Die meisten der möglichen Weihnachtsgestaltungen sind schön. Das klassische Weihnachten in Rot mit Tischdecken aus Leinen, Kerzen und Gegenständen aus Messing. Das leise, nordische Grau mit Schafsfell und glitzerndem Glas. Die moderne Bastelweihnacht mit Strohsternen und Papierschmuck. Alle Weihnachts-Looks können eine Stimmung erzeugen und das große Fest des Winters auf eine zufriedenstellende Art einrahmen. Aber – etwas geht trotzdem verloren, wenn Weihnachten nicht mehr behutsam aus einer lädierten Schublade mit farbenfrohem, aber geliebtem Weihnachtsschmuck aus dem Keller hervorgeholt wird, sondern aus ganz frischen, mit Logos versehenen Einkaufstüten. Wenn der Geschmack, die Farbe und die Form von Weihnachten jedes Jahr von einem neuen, kommerziellen Trendbericht diktiert wird, verblast das Vertraute. Wiedersehen ist eine Weihnachtstradition, die selten genannt wird, aber die nicht weniger bedeutsam ist.

Natürlich gibt es Platz für Innovationen. Die Welt wird globaler, Familien kulturell viel bunter und vor allem entstehen jeden Tag neue Familien – in allen Farben des Regenbogens. Weihnachten kann alleine, mit Freunden, Verwandten oder Fremden gefeiert werden. Im Schnee, an einem Strand oder mitten in einer matschigen Großstadt. Zu entscheiden, wie Weihnachten am besten gefeiert wird, liegt im Ermessen eines jeden Einzelnen, und es gibt kein Richtig oder Falsch.

Aber in einer Welt, die sich immer schneller dreht – zu schnell, wenn man die Ressourcen des Planeten und die Gesundheit der Menschheit bedenkt – gibt es vielleicht doch einen Grund, sich auf unsere Wurzeln zu besinnen. Das zu bewahren, was wir bereits haben. Weihnachten vor kommerziellen Trends zu schützen und die staubige Schublade mit dem geliebten und wohlbekannten Weihnachtsschmuck wieder in der Wärme willkommen heißen. Bevor jemand auf die Idee kommt, dass sie nicht mehr „zündet“ und sie für immer ausmustert.

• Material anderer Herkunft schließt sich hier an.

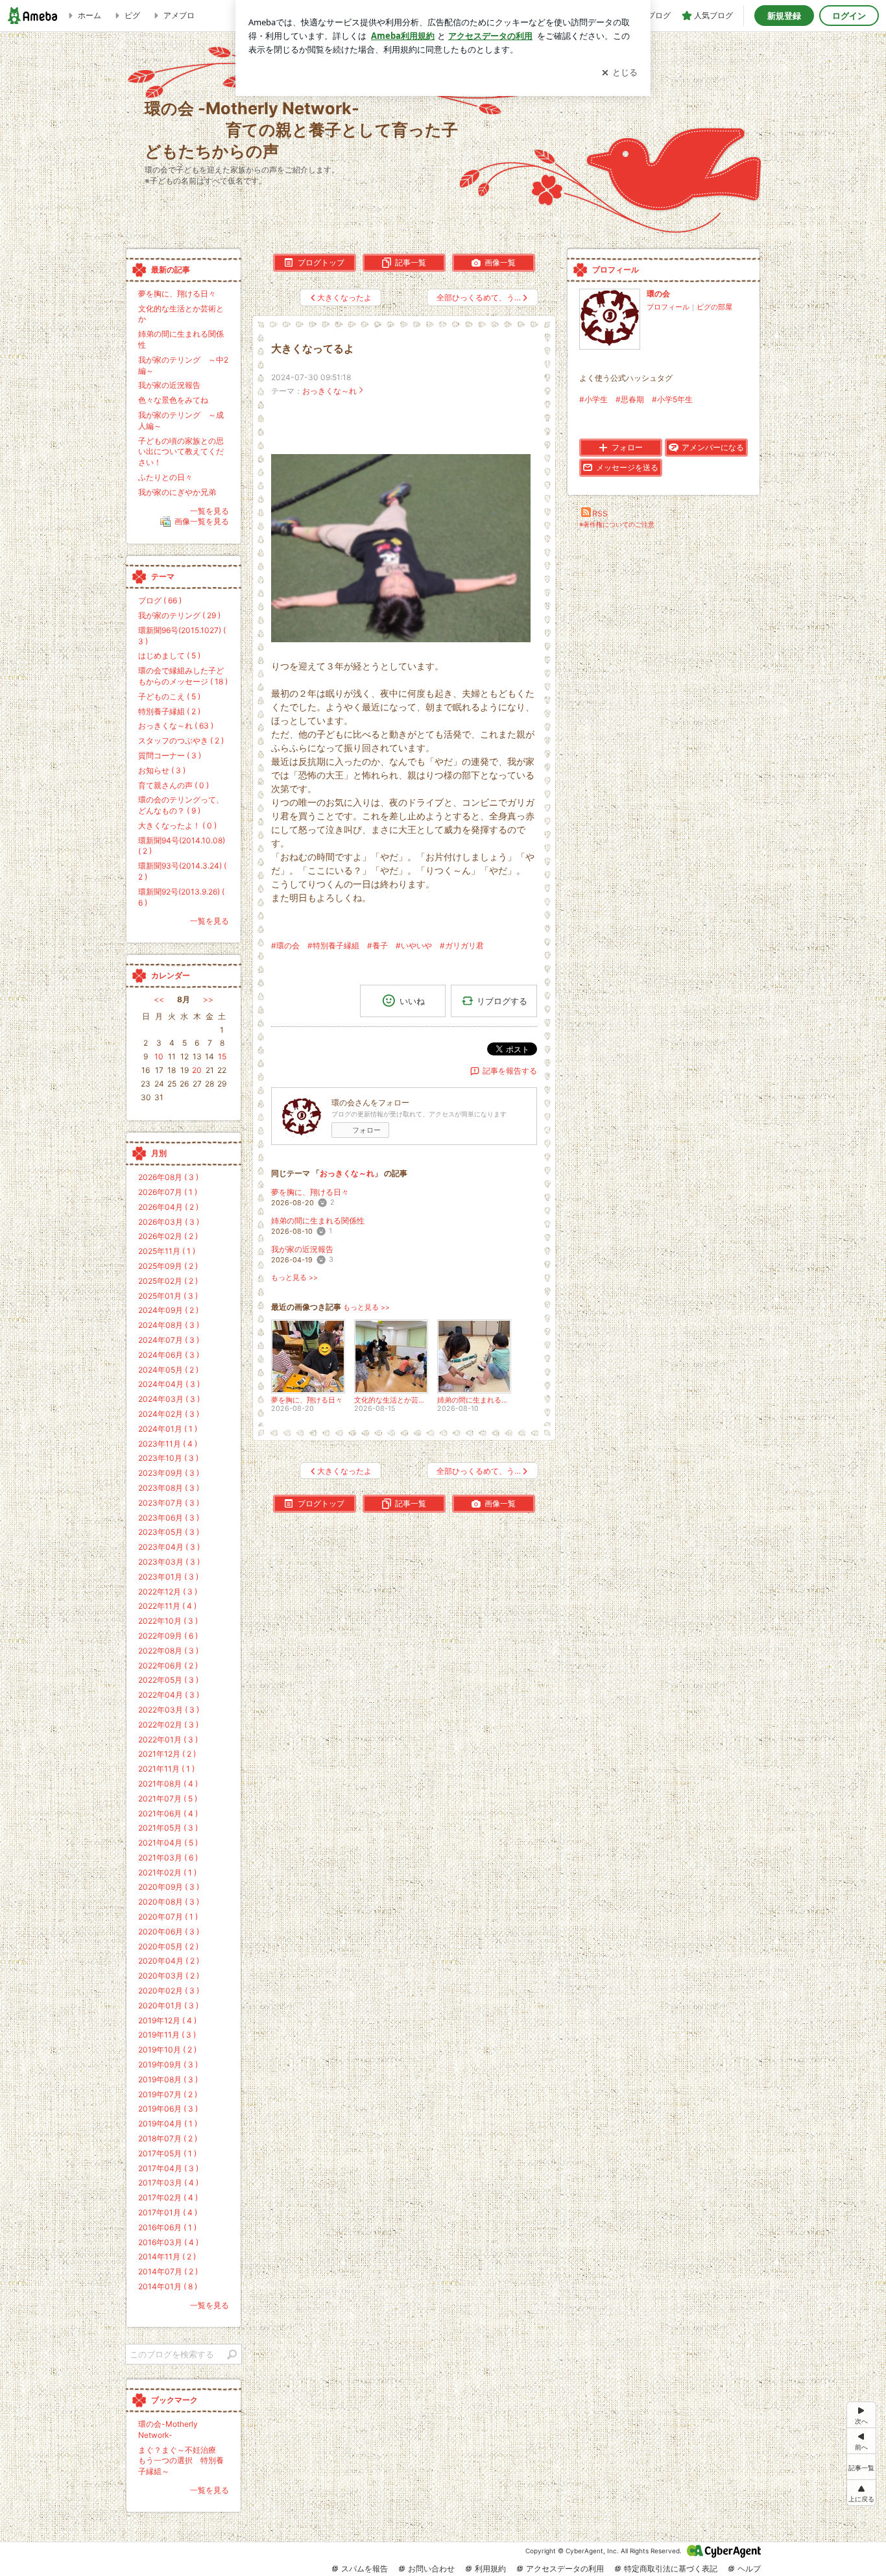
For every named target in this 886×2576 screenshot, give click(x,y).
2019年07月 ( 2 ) (167, 2094)
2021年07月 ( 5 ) (167, 1798)
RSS (600, 513)
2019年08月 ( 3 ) (168, 2079)
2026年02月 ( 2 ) (168, 1236)
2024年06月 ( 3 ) (168, 1355)
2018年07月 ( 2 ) (167, 2138)
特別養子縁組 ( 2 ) (169, 711)
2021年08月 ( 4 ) (168, 1783)
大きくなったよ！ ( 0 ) (177, 825)
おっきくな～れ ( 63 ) (175, 725)
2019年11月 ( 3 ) (167, 2035)
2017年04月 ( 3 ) (168, 2168)
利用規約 (490, 2568)
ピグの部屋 (714, 306)
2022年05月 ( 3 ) (168, 1680)
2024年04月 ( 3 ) (169, 1384)
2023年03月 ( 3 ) (169, 1562)
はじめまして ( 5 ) (169, 655)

Maria Soxbo ist Journalistin, Autorin und Mitbegründerin von Klimatklubben, einer Plattform für Nachhaltigkeit. Als Einrichtungsbloggerin sattelte sie auf Greenfluencerin um, damit sie stattdessen mehr Menschen Inspiration für die Vorteile einer nachhaltigen Lebensweise geben kann. Sie ist davon überzeugt, dass es den meisten von uns besser damit gehen würde, ein Leben im Rahmen der Grenzen unseres Planeten zu führen, anstatt in einem sich heutzutage schnell drehenden Hamsterrad das Konto und die mentale Gesundheit zu belasten. Gemeinsam mit Emma Sundh betreibt sie auch den Podcast Plan-B, bei dem es um das gute Leben nach der Umstellung geht. Maria hat in Eigenregie und gemeinsam mit anderen insgesamt sechs Bücher über Klima, Nachhaltigkeit und Umstellung geschrieben. 2021 landete sie auf Platz 25 der Liste von Schwedens 101 nachhaltigsten Personen.